◆ Given records ◆

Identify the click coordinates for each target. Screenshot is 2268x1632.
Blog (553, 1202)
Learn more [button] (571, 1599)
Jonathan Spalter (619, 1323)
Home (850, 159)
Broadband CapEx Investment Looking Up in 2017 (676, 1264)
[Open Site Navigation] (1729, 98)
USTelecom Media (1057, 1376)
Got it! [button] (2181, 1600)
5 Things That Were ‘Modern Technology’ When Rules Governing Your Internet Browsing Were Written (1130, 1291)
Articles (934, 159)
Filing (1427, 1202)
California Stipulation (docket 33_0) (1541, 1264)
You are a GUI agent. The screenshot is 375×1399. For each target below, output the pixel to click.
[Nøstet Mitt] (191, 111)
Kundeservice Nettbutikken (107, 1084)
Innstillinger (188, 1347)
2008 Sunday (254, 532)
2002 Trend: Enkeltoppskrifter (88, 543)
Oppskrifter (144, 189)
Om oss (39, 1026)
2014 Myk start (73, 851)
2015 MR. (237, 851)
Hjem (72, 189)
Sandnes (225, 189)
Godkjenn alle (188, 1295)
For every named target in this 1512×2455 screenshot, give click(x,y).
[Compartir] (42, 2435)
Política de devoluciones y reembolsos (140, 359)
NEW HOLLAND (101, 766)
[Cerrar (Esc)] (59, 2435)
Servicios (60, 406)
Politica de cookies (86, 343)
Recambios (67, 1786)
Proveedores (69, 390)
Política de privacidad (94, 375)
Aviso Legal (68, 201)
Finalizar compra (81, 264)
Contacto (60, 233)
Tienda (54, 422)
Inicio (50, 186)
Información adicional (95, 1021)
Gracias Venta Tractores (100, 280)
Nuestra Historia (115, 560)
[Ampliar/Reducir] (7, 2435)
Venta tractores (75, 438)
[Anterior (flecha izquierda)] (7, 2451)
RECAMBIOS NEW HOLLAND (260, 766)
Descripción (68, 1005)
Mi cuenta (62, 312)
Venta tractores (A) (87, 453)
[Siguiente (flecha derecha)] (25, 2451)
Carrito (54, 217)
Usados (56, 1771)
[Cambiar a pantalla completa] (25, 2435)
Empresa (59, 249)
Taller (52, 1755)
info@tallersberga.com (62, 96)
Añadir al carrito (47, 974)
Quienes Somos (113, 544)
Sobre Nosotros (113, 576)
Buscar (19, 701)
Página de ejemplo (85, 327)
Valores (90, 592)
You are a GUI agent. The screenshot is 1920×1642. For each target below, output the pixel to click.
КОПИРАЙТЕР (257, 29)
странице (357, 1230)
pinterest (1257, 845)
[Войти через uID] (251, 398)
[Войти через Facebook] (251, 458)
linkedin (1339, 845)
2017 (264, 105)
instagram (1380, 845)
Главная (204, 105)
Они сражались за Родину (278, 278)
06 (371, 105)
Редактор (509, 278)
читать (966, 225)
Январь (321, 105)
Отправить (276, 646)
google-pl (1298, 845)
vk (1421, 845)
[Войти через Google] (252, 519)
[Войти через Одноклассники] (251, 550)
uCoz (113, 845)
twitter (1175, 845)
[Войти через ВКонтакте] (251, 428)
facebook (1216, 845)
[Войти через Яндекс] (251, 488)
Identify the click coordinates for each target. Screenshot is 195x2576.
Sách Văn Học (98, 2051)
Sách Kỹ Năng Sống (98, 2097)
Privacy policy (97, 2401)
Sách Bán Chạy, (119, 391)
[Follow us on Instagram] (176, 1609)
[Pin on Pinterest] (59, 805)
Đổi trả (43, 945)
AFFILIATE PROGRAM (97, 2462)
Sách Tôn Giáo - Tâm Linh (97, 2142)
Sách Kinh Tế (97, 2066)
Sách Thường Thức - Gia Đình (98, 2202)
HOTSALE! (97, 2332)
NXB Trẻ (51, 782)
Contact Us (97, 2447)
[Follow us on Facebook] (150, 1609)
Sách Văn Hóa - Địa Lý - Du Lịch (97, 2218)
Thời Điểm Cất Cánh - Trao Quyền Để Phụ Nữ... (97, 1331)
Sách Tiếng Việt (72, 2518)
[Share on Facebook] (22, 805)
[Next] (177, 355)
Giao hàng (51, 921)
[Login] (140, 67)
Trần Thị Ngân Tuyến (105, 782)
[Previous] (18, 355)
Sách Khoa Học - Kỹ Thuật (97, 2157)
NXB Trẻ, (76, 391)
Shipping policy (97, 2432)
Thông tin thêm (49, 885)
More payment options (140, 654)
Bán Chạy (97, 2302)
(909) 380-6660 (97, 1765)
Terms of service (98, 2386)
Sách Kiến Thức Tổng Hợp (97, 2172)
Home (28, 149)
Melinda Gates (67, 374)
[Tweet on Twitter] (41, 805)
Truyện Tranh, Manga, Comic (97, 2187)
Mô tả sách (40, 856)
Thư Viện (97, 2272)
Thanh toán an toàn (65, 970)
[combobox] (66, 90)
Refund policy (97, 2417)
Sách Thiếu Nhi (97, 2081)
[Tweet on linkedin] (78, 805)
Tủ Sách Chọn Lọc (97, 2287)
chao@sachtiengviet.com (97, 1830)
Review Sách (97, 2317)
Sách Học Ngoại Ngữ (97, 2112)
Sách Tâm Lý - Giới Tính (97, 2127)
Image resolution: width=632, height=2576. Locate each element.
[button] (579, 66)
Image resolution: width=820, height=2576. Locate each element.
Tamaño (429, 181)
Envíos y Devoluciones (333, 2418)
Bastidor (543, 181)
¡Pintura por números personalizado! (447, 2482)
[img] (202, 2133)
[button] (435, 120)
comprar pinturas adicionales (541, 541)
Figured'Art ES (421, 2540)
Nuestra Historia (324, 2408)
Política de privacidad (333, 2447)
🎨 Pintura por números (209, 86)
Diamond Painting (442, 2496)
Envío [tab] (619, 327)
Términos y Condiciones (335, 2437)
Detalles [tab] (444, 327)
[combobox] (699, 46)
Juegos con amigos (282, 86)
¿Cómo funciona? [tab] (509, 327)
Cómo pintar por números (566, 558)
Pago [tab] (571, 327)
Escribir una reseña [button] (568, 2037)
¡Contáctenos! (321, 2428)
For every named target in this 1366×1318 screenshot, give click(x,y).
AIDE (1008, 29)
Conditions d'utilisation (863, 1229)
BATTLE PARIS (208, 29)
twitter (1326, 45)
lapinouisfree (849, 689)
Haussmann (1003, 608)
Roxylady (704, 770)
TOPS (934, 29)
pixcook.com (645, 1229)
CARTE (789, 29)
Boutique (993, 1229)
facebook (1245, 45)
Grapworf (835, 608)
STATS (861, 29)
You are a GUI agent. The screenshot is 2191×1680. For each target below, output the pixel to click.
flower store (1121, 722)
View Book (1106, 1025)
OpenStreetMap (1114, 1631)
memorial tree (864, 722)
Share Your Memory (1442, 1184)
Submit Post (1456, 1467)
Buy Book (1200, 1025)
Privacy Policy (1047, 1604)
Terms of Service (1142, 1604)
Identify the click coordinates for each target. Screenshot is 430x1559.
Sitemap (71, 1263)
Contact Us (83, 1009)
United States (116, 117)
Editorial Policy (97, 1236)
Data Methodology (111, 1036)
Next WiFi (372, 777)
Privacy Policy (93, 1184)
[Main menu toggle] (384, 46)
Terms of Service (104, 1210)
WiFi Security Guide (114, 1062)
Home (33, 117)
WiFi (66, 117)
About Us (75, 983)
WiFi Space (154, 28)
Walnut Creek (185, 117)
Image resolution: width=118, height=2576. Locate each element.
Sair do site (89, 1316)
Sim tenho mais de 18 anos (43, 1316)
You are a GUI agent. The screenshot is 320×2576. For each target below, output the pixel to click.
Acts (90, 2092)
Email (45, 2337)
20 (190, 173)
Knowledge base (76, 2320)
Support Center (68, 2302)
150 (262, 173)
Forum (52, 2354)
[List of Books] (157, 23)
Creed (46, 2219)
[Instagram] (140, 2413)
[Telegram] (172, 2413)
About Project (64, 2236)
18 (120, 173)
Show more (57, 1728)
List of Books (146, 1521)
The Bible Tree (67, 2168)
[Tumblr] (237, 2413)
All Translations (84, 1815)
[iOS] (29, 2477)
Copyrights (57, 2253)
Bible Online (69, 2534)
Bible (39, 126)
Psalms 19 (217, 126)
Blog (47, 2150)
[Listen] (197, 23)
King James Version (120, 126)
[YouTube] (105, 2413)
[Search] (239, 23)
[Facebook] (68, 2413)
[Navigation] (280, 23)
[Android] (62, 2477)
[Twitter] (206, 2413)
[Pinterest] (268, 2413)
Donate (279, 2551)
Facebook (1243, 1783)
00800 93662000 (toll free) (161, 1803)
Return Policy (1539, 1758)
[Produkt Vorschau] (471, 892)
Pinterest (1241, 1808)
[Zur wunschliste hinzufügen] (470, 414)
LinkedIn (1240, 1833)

◆ Task description ◆
Take the entries above and copy them exactly from the first line through the line with "Servicios (60, 406)"; leave out every line after it.

◆ Solution ◆
Identify the click coordinates for each target. Screenshot is 2268x1632.
Blog (553, 1202)
Learn more [button] (571, 1599)
Jonathan Spalter (619, 1323)
Home (850, 159)
Broadband CapEx Investment Looking Up in 2017 (676, 1264)
[Open Site Navigation] (1729, 98)
USTelecom Media (1057, 1376)
Got it! [button] (2181, 1600)
5 Things That Were ‘Modern Technology’ When Rules Governing Your Internet Browsing Were Written (1130, 1291)
Articles (934, 159)
Filing (1427, 1202)
California Stipulation (docket 33_0) (1541, 1264)
You are a GUI agent. The screenshot is 375×1399. For each target below, output the pixel to click.
[Nøstet Mitt] (191, 111)
Kundeservice Nettbutikken (107, 1084)
Innstillinger (188, 1347)
2008 Sunday (254, 532)
2002 Trend: Enkeltoppskrifter (88, 543)
Oppskrifter (144, 189)
Om oss (39, 1026)
2014 Myk start (73, 851)
2015 MR. (237, 851)
Hjem (72, 189)
Sandnes (225, 189)
Godkjenn alle (188, 1295)
For every named target in this 1512×2455 screenshot, give click(x,y).
[Compartir] (42, 2435)
Política de devoluciones y reembolsos (140, 359)
NEW HOLLAND (101, 766)
[Cerrar (Esc)] (59, 2435)
Servicios (60, 406)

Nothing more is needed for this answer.